[QUARANTINED] test_scheduler_task_start_date is flaky
I've seen this test failing more than once for example:
https://github.com/potiuk/airflow/runs/2223465940?check_suite_focus=true#step:6:10954
Marking it as quarantined.
_______________ TestSchedulerJob.test_scheduler_task_start_date ________________
self = <tests.jobs.test_scheduler_job.TestSchedulerJob testMethod=test_scheduler_task_start_date>
def test_scheduler_task_start_date(self):
"""
Test that the scheduler respects task start dates that are different from DAG start dates
"""
dagbag = DagBag(dag_folder=os.path.join(settings.DAGS_FOLDER, "no_dags.py"), include_examples=False)
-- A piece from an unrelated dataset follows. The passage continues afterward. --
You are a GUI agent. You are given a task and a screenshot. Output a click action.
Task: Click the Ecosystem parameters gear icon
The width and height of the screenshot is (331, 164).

dag_id = 'test_task_start_date_scheduling'
dag = self.dagbag.get_dag(dag_id)
dag.is_paused_upon_creation = False
dagbag.bag_dag(dag=dag, root_dag=dag)
# Deactivate other dags in this file so the scheduler doesn't waste time processing them
other_dag = self.dagbag.get_dag('test_start_date_scheduling')
other_dag.is_paused_upon_creation = True
dagbag.bag_dag(dag=other_dag, root_dag=other_dag)
dagbag.sync_to_db()
self.scheduler_job = SchedulerJob(executor=self.null_exec, subdir=dag.fileloc, num_runs=2)
self.scheduler_job.run()
session = settings.Session()
tiq = session.query(TaskInstance).filter(TaskInstance.dag_id == dag_id)
ti1s = tiq.filter(TaskInstance.task_id == 'dummy1').all()
ti2s = tiq.filter(TaskInstance.task_id == 'dummy2').all()
assert len(ti1s) == 0
> assert len(ti2s) == 2
E AssertionError: assert 1 == 2
E + where 1 = len([<TaskInstance: test_task_start_date_scheduling.dummy2 2016-01-01 00:00:00+00:00 [success]>])
tests/jobs/test_scheduler_job.py:2518: AssertionError
Apache Airflow version:
Kubernetes version (if you are using kubernetes) (use kubectl version):
Environment:
- Cloud provider or hardware configuration:
- OS (e.g. from /etc/os-release):
- Kernel (e.g.
uname -a): - Install tools:
- Others:
What happened:
What you expected to happen:
How to reproduce it:
Anything else we need to know:
Did it happen again? https://github.com/apache/airflow/actions/runs/7153230354/job/19479506575?pr=36144#step:6:14652
I can't catch it on my laptop. I've run it ~1000 times. Maybe it only occurs in parallel?
Yeah. Let me re-open it then. Yes. Flaky tests with very low probability of failing are the worst to track. Parallel runs have this property that they are running in a very "SLOW" environment (per individual test type).
Things are often taking minutes there - which usually take seconds - when there is something else happening in other tests (I/O contention mostly, but also some kernel synchronisation as all the test runs have kernel in common (all docker containers share the same kernel) and use the same I/O under the hood for the database. This makes the test more "real" (Airflow in production will be equally or even more "busy" often).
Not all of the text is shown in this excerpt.